Mitchell Talyat edited this page Oct 19, 2022 · 4 revisions

Introduction

LEGv8 Assembly is a subset of the ARMv8 Assembly architecture.

Assembly

The following is a guide to LEGv8 Assembly. I am no professional: I am currently a student learning this as I go. If there are any significant missing features, or any wrong information, please make an issue for it so it can be addressed.

Instructions

Instructions are set commands that the computer hardware will recognize. The CPU itself will only recognize binary codes to run things- assembly is the visual representation of those 1s and 0s. All instructions, including the type, and their values- can be crammed into a string of 1s and 0s so the computer hardware can execute the instruction. Instructions are split into 6 categories, or formats, in which define how each instruction is turned into a binary value. Each format has been specifically designed to fit their needs.

Instruction Formats

All instruction formats include opcode as their first value. Opcode resembles the code for the instruction being executed. The size of each opcode will vary with each format.

R (Register format)

opcode Rm shamt Rn Rd
31-21 20-16 15-10 9-5 4-0

R format instructions hold 5 values: opcode, Rm, shamt, Rn and Rd. Rm, Rn, and Rd are all register indices. Shamt is short for shift amount, which is used for shift instructions such as LSL and LSR.

I (Immediate format)

opcode ALU_immediate Rn Rd
31-22 21-10 9-5 4-0

I format instructions hold 4 values: opcode, ALU_immediate, Rn and Rd. Rn and Rd are all register indices. ALU_immediate holds the raw number value that is to be used within the instruction.

D (Data transfer format)

opcode DT_address op Rn Rt
31-21 20-12 11-10 9-5 4-0

D format instructions hold 5 values: opcode, DT_address, op, Rn and Rt. Rn and Rt are all register indices. Op is a special value used in some situations, and DT_address is the offset in memory. D format is used with STUR or LDUR instructions. DT_address is typically used in combination with Rn, by using the value of a pointer stored in the Rn register, and adding DT_address to it to get the address in memory.

B (Branch format)

opcode BR_address
31-26 25-0

B format instructions hold 2 values: opcode and BR_address. BR_address holds a value that represents the line of code to branch/jump to.
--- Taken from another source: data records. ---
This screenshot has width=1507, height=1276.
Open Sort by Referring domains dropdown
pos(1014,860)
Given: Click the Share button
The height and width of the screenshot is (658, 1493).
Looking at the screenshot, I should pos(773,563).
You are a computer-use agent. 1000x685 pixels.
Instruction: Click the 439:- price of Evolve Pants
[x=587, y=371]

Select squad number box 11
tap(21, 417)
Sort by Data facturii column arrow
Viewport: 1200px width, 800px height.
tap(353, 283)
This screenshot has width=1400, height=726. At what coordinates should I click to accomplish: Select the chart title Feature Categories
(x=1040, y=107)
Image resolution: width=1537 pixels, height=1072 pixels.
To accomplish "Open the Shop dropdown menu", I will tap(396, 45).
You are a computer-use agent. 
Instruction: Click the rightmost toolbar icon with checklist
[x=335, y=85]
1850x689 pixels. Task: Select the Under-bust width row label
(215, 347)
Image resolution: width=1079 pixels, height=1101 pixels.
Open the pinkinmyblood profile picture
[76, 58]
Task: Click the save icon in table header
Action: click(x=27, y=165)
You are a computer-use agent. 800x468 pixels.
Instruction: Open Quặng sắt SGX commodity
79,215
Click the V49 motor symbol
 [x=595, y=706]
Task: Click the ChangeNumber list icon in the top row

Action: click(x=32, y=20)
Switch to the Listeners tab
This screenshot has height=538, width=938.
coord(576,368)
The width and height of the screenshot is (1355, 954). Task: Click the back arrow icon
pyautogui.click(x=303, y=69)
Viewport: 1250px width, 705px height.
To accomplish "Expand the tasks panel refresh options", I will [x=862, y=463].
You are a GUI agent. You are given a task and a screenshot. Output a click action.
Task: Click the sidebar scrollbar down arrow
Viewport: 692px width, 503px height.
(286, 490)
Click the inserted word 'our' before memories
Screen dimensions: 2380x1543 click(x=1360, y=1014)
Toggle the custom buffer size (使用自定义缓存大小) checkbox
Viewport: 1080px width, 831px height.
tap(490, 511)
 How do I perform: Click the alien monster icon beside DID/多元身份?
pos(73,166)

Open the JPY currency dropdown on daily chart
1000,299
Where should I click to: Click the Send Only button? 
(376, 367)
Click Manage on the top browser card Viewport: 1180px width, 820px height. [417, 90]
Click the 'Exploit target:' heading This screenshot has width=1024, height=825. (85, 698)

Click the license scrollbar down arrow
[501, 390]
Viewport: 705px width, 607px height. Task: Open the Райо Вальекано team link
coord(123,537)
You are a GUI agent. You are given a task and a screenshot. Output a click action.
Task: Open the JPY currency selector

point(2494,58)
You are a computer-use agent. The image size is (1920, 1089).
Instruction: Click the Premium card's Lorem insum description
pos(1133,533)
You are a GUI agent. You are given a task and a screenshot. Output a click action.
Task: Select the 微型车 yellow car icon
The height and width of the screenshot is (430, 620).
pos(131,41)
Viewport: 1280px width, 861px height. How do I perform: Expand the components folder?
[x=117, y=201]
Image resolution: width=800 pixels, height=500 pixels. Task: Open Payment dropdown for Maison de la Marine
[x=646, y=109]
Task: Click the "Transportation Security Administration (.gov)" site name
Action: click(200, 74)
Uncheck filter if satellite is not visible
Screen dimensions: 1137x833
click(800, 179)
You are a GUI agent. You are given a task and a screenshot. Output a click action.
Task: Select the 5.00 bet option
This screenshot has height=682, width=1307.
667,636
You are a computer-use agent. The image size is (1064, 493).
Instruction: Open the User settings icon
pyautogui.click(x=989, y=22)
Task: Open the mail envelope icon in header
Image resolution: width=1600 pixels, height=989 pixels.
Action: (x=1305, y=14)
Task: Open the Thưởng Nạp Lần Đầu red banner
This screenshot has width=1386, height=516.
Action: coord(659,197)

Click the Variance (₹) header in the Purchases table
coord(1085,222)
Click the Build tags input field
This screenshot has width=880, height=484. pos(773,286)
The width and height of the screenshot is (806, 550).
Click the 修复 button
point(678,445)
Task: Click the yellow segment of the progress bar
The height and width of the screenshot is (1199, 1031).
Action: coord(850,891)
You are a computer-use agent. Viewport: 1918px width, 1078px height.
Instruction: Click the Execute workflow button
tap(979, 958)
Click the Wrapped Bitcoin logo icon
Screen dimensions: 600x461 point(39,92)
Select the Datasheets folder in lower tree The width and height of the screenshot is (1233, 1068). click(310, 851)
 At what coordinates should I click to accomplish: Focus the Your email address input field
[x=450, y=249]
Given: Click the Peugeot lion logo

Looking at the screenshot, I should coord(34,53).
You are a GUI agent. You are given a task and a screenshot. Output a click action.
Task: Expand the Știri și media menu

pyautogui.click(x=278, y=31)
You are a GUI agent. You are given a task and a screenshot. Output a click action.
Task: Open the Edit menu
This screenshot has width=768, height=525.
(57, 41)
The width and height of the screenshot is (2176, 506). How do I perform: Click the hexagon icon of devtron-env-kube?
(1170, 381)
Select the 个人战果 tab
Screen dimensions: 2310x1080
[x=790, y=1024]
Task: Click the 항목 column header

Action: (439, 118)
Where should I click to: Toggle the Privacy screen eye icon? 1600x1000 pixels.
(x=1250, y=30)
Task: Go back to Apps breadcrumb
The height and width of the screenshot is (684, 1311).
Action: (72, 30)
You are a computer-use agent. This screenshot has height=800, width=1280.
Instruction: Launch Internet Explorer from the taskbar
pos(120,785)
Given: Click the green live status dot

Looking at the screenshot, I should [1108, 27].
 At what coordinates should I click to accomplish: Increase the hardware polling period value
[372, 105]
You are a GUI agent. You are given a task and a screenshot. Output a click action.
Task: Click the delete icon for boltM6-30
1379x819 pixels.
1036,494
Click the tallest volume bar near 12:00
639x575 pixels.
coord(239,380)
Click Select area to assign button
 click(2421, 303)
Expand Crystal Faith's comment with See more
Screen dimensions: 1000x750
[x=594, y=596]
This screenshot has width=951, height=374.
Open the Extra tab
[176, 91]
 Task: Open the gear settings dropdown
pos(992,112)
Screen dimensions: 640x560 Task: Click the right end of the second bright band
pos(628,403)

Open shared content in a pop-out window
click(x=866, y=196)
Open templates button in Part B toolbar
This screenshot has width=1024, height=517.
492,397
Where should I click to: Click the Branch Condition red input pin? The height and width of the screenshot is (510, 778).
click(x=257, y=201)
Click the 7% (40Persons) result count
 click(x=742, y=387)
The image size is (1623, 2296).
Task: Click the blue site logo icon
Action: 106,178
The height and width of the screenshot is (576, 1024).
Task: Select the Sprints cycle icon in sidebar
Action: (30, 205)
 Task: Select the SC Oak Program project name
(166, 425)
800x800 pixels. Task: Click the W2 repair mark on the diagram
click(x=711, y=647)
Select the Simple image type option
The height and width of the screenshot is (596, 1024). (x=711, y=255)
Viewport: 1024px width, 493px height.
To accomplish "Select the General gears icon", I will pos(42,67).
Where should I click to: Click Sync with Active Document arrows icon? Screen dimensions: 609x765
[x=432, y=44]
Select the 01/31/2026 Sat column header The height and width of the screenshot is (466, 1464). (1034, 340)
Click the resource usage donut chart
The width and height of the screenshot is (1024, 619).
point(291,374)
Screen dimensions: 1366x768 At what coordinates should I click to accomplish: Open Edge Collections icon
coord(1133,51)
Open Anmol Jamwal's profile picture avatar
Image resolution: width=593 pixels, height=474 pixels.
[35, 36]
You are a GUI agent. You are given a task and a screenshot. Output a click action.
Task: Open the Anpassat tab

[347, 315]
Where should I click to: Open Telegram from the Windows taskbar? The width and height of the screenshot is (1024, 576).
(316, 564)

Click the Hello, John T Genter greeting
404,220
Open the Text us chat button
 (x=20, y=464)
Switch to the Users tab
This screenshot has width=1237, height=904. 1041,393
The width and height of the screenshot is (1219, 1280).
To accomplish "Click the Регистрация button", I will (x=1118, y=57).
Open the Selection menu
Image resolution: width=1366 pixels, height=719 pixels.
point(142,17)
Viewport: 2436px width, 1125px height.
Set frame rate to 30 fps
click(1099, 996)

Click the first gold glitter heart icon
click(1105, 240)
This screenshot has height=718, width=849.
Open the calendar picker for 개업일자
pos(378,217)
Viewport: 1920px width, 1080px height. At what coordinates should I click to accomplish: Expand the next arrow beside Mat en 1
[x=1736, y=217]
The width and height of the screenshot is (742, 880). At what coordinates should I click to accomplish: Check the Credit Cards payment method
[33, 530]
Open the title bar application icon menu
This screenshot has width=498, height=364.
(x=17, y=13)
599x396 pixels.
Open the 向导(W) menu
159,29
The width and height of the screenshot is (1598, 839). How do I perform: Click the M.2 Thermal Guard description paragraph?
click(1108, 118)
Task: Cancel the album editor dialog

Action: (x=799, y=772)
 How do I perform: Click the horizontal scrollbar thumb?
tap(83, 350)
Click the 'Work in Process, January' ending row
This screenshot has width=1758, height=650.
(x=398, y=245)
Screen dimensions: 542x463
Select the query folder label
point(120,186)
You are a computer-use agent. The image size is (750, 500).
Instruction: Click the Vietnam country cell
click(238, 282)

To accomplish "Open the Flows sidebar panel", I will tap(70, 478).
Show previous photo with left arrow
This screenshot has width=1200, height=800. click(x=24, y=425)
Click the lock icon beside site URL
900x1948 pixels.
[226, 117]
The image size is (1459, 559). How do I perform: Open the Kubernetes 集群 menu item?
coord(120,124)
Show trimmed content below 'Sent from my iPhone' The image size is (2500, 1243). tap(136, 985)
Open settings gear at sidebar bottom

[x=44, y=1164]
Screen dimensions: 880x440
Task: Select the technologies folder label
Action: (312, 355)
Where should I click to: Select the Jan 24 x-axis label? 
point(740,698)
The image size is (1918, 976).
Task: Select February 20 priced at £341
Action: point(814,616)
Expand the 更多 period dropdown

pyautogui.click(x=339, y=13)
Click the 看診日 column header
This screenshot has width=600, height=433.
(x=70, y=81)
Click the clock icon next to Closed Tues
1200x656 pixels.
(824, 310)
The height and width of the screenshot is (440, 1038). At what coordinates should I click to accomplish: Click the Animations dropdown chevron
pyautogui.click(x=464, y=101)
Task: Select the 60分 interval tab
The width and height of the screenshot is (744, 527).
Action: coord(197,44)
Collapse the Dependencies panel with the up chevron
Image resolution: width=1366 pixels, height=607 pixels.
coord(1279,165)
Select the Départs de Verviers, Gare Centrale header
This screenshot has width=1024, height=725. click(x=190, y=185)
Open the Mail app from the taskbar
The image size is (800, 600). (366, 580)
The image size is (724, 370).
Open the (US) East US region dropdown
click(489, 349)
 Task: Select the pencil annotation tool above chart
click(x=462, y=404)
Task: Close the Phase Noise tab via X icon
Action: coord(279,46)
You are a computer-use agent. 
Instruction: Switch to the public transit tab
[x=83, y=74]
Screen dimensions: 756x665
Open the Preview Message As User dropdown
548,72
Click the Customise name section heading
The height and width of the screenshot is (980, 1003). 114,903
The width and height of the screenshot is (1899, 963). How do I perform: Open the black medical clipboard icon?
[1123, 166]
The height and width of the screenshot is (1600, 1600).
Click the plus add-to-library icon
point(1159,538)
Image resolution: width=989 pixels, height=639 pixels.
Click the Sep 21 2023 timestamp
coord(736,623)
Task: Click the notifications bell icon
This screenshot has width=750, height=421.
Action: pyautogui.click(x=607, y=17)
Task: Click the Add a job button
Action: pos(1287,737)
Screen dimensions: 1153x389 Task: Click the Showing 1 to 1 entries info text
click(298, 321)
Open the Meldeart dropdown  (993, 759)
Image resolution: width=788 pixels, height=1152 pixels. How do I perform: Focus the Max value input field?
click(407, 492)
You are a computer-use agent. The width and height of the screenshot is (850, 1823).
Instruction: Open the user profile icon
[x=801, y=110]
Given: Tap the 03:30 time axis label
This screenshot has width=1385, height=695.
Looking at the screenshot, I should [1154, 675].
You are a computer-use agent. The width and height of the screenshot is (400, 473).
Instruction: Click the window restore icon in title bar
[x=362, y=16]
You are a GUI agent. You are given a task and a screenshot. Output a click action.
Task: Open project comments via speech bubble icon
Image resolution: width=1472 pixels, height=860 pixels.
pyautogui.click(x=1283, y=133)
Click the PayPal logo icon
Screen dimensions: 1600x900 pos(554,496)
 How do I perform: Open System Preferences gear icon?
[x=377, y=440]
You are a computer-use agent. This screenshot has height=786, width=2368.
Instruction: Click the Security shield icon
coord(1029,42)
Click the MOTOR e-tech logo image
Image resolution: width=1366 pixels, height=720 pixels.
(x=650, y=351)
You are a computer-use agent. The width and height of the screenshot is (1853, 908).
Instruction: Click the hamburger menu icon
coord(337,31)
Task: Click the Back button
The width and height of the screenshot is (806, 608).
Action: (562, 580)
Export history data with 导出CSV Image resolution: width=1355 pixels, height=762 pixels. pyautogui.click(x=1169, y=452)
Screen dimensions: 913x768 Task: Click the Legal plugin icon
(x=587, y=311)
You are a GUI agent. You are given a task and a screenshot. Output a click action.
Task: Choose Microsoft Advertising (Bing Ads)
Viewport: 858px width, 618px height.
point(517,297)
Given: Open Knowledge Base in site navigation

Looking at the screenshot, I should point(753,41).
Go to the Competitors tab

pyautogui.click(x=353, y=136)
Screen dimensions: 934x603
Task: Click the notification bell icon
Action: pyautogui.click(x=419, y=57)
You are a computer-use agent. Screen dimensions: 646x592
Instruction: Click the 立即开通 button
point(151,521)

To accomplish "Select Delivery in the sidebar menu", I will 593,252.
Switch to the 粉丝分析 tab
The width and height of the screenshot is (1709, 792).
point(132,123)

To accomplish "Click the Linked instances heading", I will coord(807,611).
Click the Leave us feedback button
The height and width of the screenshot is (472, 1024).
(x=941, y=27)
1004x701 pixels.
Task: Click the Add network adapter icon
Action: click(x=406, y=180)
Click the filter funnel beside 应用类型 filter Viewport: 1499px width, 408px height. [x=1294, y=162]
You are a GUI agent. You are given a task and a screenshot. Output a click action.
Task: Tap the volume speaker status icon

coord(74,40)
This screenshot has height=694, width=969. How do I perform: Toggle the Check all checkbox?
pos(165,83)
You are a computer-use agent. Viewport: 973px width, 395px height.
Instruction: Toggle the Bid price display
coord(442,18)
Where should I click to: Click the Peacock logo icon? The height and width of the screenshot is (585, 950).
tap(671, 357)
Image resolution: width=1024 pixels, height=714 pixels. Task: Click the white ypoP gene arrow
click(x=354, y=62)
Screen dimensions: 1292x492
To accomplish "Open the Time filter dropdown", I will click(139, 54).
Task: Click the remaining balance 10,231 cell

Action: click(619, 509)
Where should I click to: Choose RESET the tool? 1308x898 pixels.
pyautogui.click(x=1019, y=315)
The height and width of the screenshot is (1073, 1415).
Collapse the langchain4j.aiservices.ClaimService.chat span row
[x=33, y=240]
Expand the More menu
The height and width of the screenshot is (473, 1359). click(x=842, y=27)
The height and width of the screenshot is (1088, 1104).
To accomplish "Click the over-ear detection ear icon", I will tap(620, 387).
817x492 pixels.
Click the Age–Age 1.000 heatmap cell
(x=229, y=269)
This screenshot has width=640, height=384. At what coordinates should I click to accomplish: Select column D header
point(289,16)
CB (Conditional Branch format)

opcode COND_BR_address Rt
31-24 23-5 4-0

CB format instructions hold 3 values: opcode, COND_BR_address, and Rt. Rt is a register index. COND_BR_address is a value that represents the line of code to branch/jump to. The value in the Rt register can be used to evaluate conditions for things like CBZ or CBNZ, otherwise, the flags are used.

IM (Immediate Move format)

opcode MOV_immediate Rd
31-21 20-5 4-0

IM format instructions hold 3 values: opcode, MOV_immediate, and Rd. Rd is a register index. MOV_immediate is an immediate value that is 'moved' or stored within a register.

Core Instructions

The following are all the instructions this extension will/already supports. These core instructions handle everything from adding values, to accessing memory, to conditional branching.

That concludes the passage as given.